Dog days. Dog days. Nothing to write about. Nothing at all.
Caitlyn Jenner's evening wear? The latest Cosby atrocity? The freshest offering of Trump idiocy? What to write about?
Hmm. How about something that has affected every family of every child in every public school for over a decade?
With so many people dramatically affected by No Child Left Behind, I wonder how many families know that Congress is on the verge of passing a rewrite that would leave key components in the dust.
The Bush family knows it. President Obama knows it.
A bipartisan boil has come full bubble -- simmering anger over top-down, fill-in-the-bubble mandates.
NCLB: oversold, underperforming.
You may ask on what basis that claim is made. Well, let's just say that to whatever extent NCLB has moved the needle relative to student achievement, that wiggle could never be commensurate with the gargantuan costs and draconian means it has employed.
As with, "All children shall be proficient by 2014," NCLB has been a bust of its own verbosity. Its architects believed that by decreeing something, it would be so. No, it wasn't, and it isn't.
Those who think that NCLB "raised the bar" for America's young don't realize what it has done in most cases: flatten classroom expectations. That's what happens when competence is advertised as excellence, and when standardization is decreed to be education.
Testing and test-prep not only have gobbled up teaching time but turned student and teacher enthusiasm into mulch. Finally Americans have had enough of that. We will wait to see if policy makers have.
The Senate, by an overwhelming 81-17 vote, has passed a measure that would leave in place mandated tests but give states the flexibility to use them as they see fit.
It also would prohibit the federal government from requiring or encouraging states to implement specific standards, such as the Common Core.
The House is likely to pass something similar, setting up a possible veto fight.
President Obama, as with his predecessor, is far too affixed to the notion that the nation craves Washington's hyper-intimate involvement in what hapens in the classroom.
This applies as well to Jeb Bush, whose ardent support of the Common Core is among several liabilities that, as of this writing, have him lagging behind, um, Donald Trump in the polls.
Jeb knows that the Donald will talk his way out of the running by, oh, next Tuesday. But, as the latest Bush who's stepped forward to cure what ails public education with top-down mandates, he's getting a reaction that is as warm as if he were to pronounce Iraq ripe for nation-building.

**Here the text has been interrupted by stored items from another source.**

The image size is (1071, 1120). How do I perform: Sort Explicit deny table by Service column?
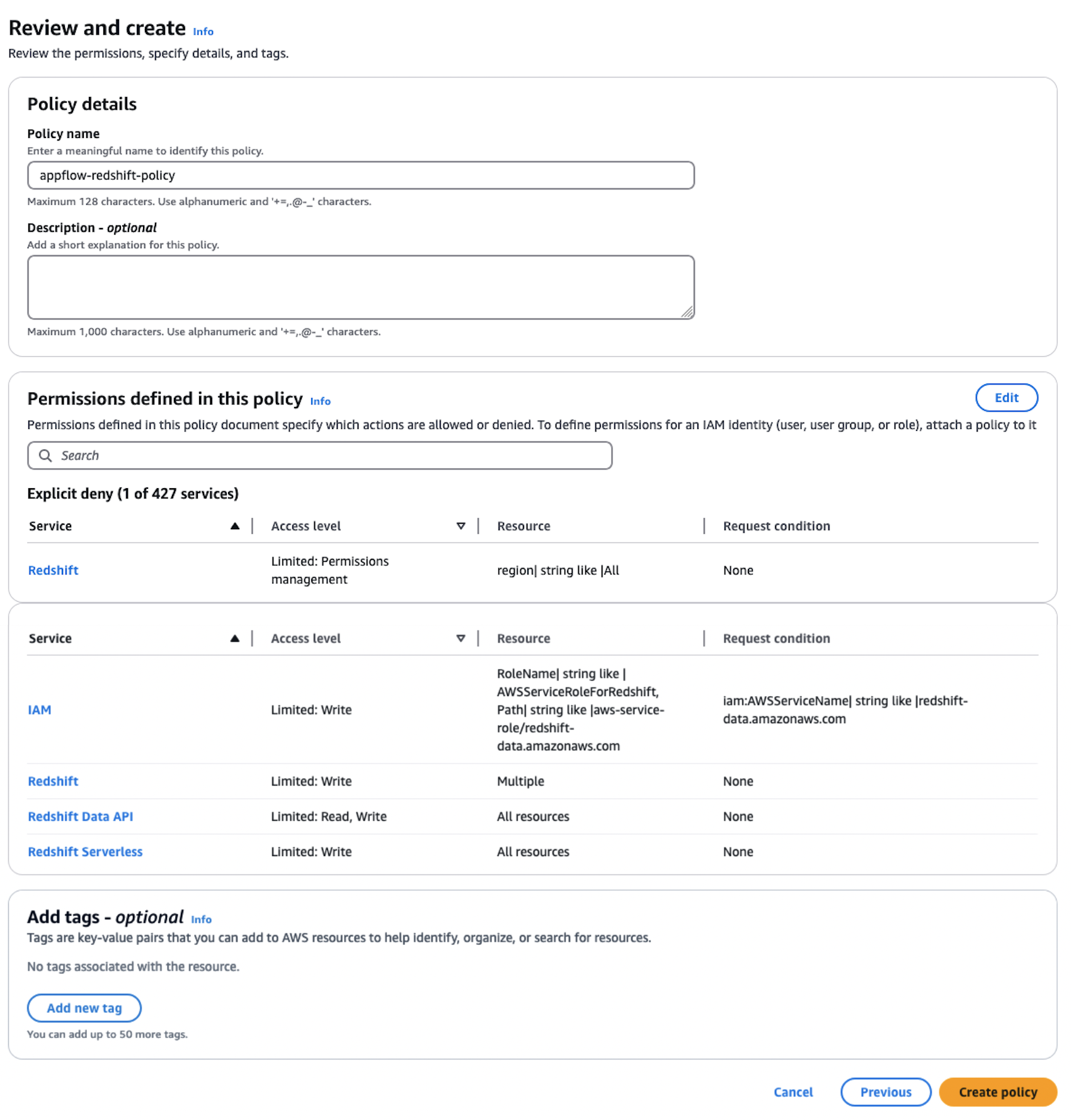click(235, 525)
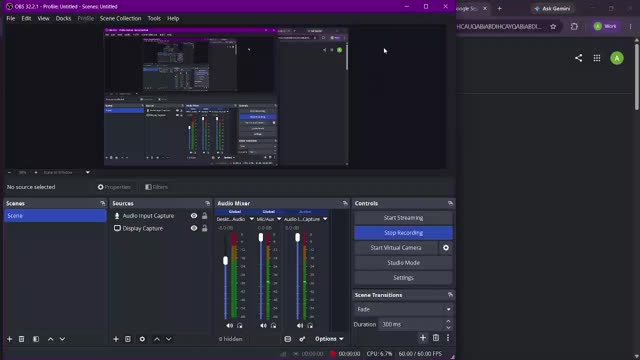Screen dimensions: 640x360
Task: Mute the Desktop Audio speaker icon
Action: 229,326
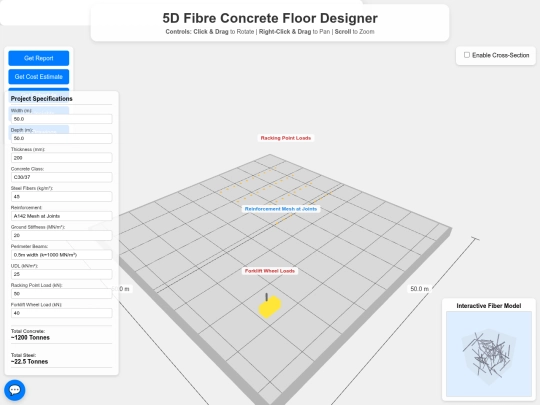Enable the Cross-Section checkbox
The height and width of the screenshot is (405, 540).
click(x=467, y=55)
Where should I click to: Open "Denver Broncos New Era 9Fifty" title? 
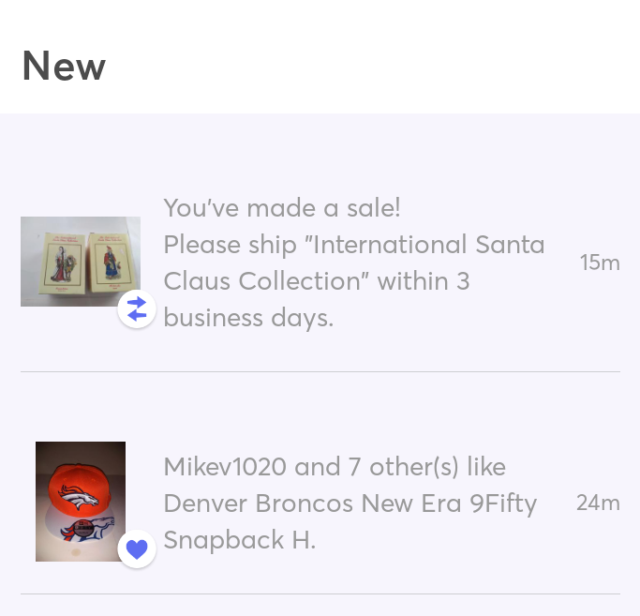tap(350, 503)
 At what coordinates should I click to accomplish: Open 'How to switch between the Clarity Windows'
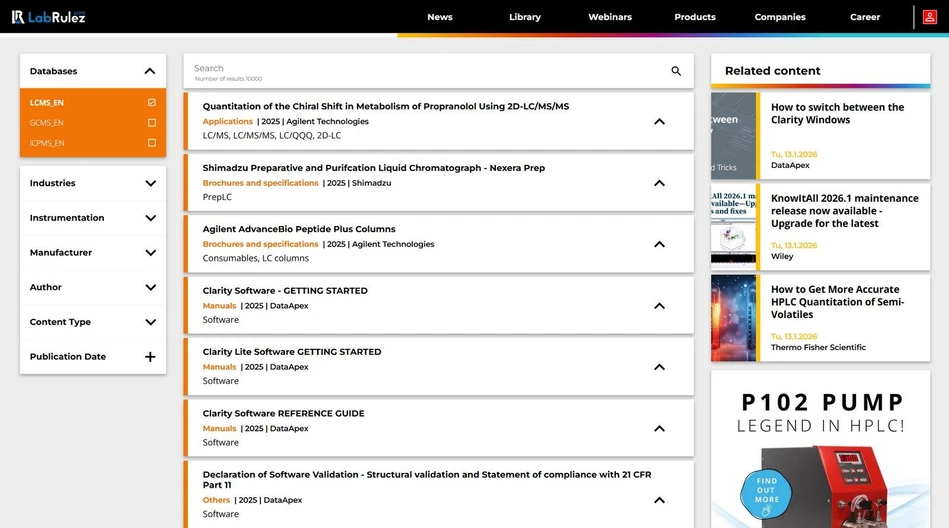[x=837, y=113]
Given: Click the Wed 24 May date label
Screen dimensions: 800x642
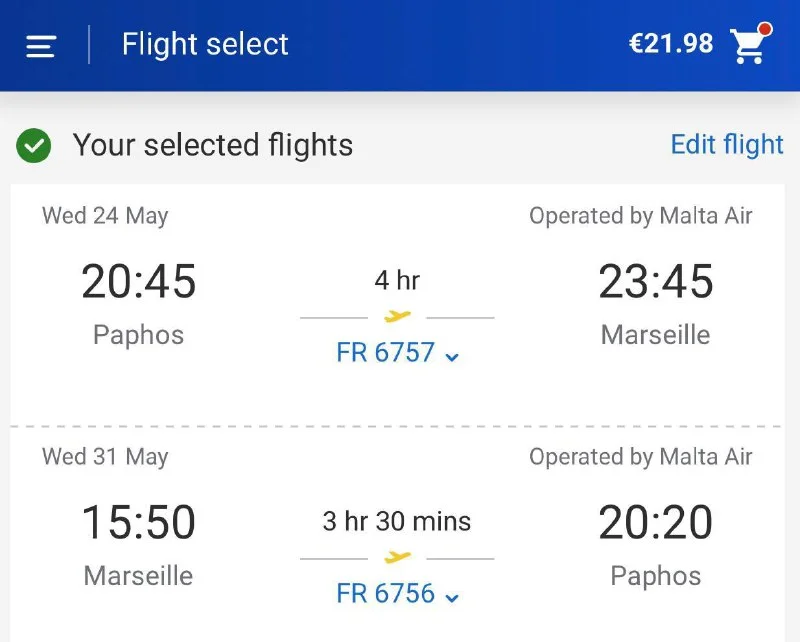Looking at the screenshot, I should coord(105,216).
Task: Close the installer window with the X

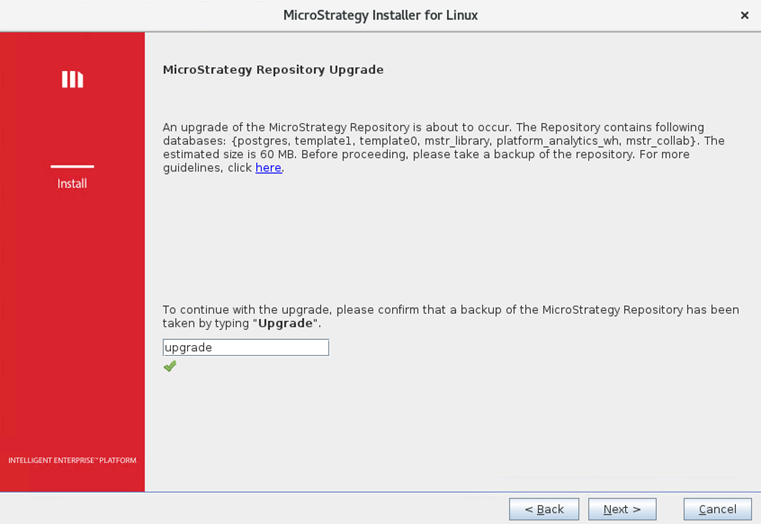Action: (x=744, y=15)
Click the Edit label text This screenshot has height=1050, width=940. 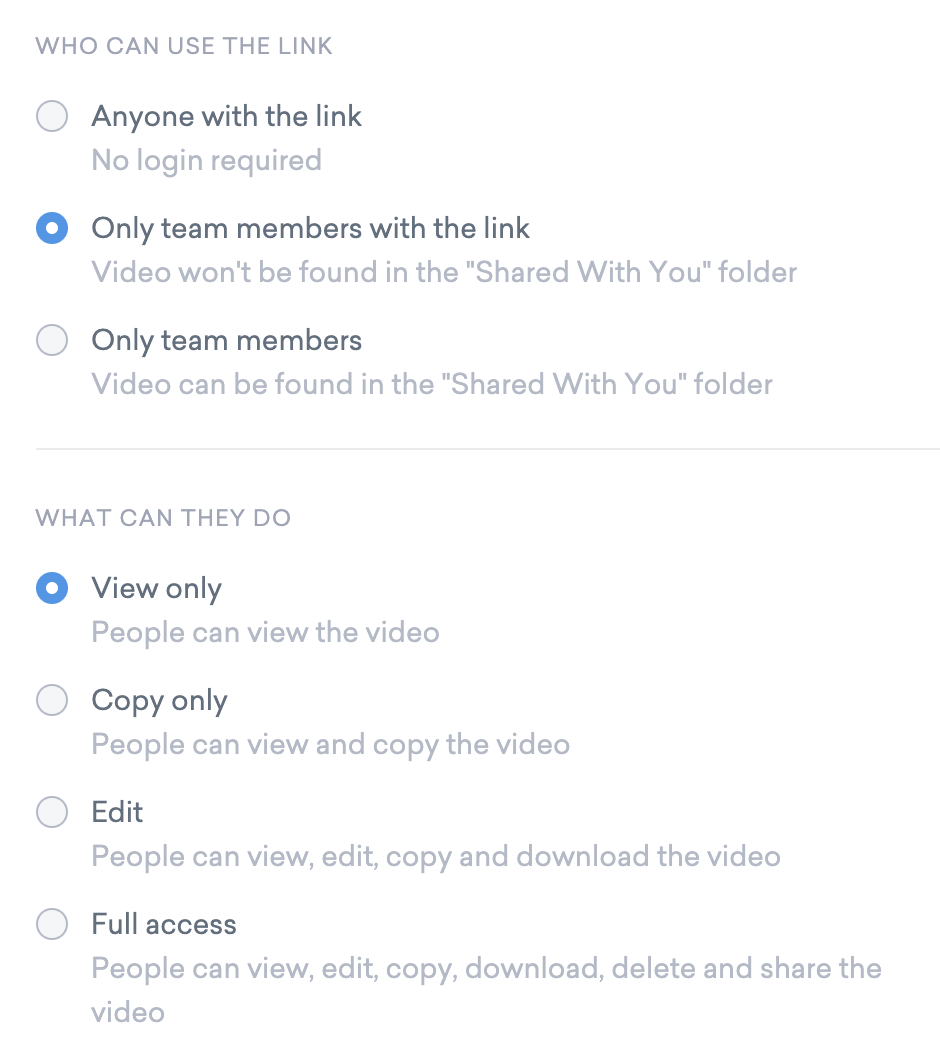click(x=117, y=812)
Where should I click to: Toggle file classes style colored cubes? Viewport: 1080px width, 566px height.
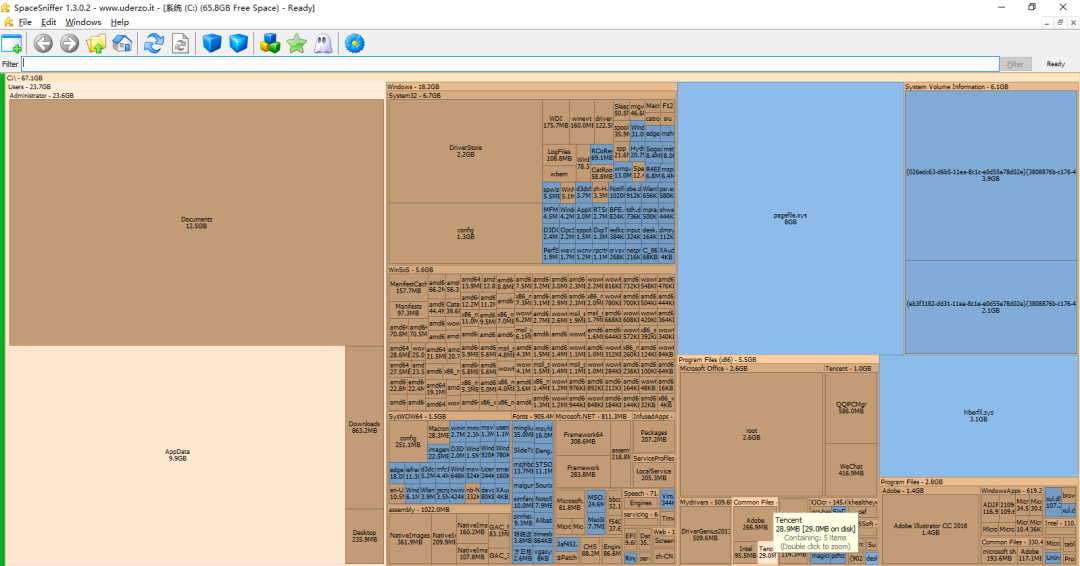(x=269, y=43)
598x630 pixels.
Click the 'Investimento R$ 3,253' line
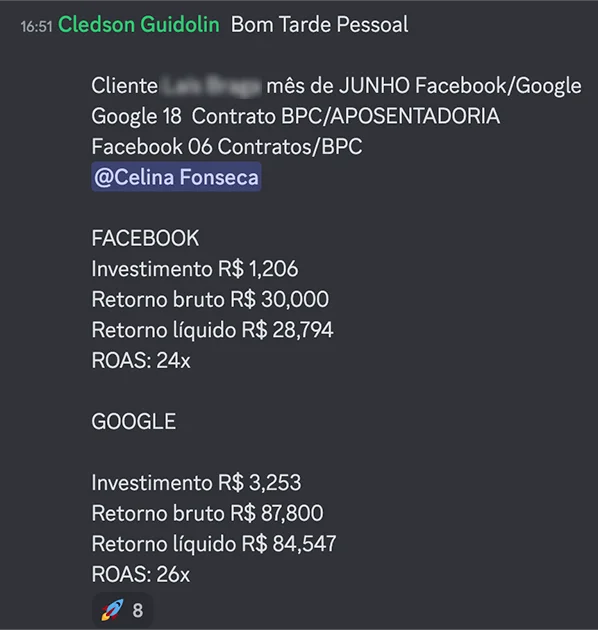(x=196, y=483)
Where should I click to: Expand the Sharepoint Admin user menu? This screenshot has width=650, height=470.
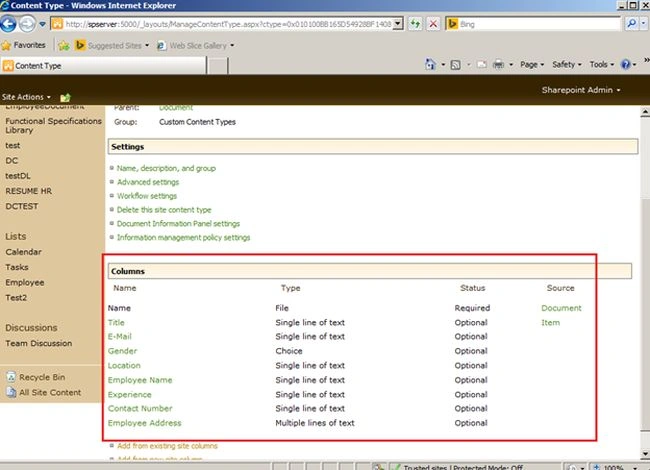tap(581, 90)
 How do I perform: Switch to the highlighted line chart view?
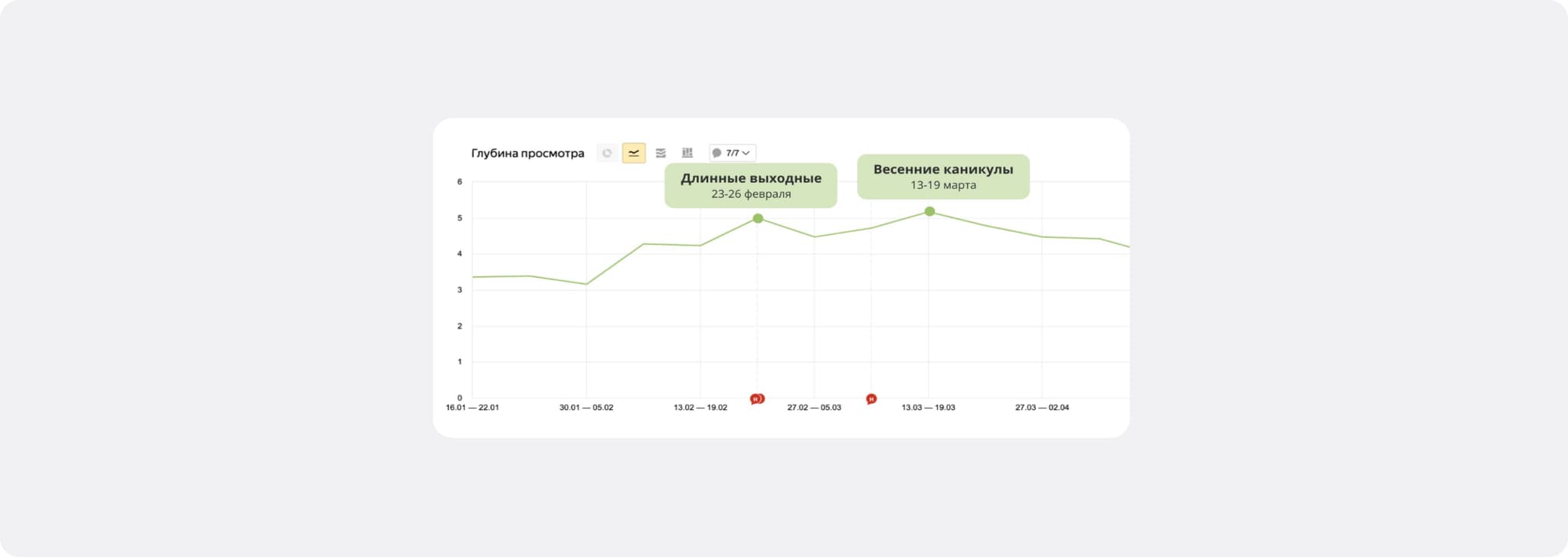(634, 153)
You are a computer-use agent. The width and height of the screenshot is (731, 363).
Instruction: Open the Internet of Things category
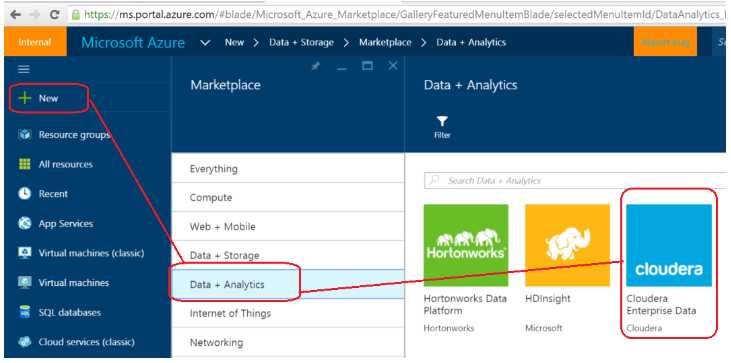[x=288, y=313]
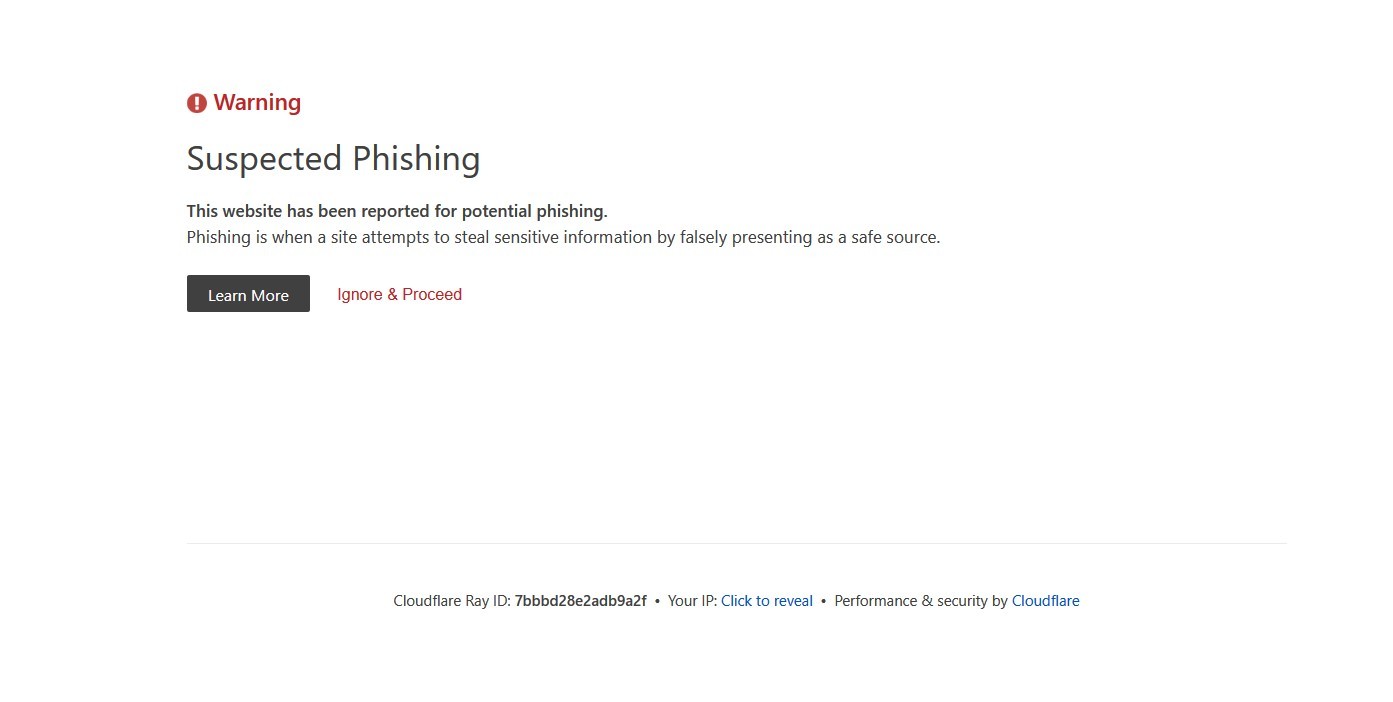This screenshot has width=1393, height=702.
Task: Open the Cloudflare link in footer
Action: pyautogui.click(x=1046, y=601)
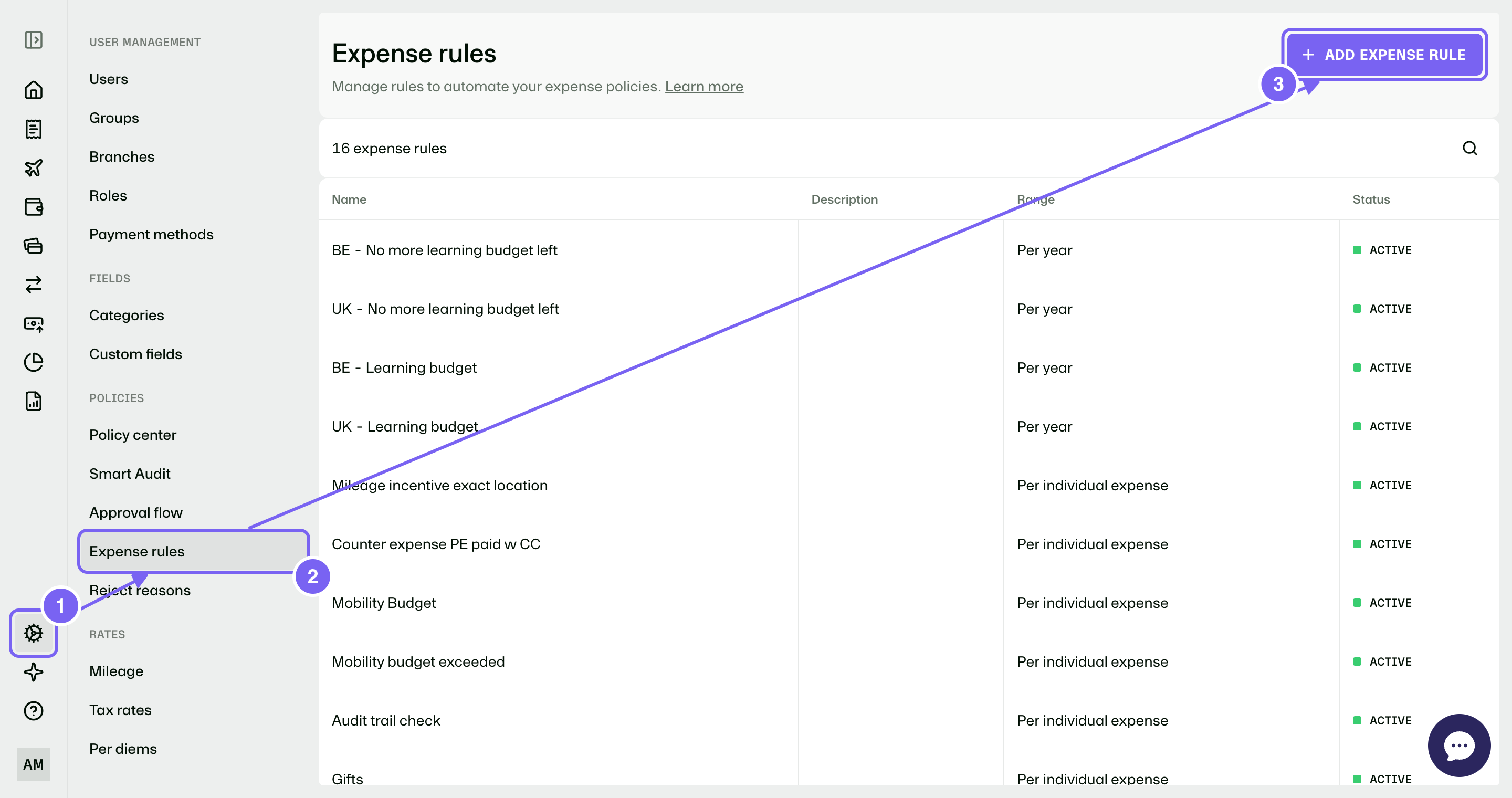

The Obama administration doesn't get a pass on its tone-deafness about federal meddling in public schools. Education Secretary Arne Duncan will go any place at any time to listen to, and then ignore, what teachers, parents and administrators say.
Honestly, I don't see how anyone involved in education policy could not hear what the people in the trenches say about "school accountability." I understand that many lawmakers have their minds in the farm implement dealership back home when the subject comes up, but how could an education secretary so willfully and skillfully disregard what educators say?
Duncan is just one in a long train of education secretaries who, wielding NCLB as a weapon, have done everything they could to discount and devalue what teachers and parents have to say.
The Common Core is not the boogie-man portrayed by the rusty-gate right. However, as one more over-hyped device to engender classroom homogeny, we should give it credit for motivating Republicans to revolt against the schemes the GOP saluted under George W. Bush.
Apologists for NCLB have pointed out its bipartisan roots, with Edward Kennedy playing a key role in its passing. Well, now bipartisanship is working against it. Hear the rumble, Mr. President.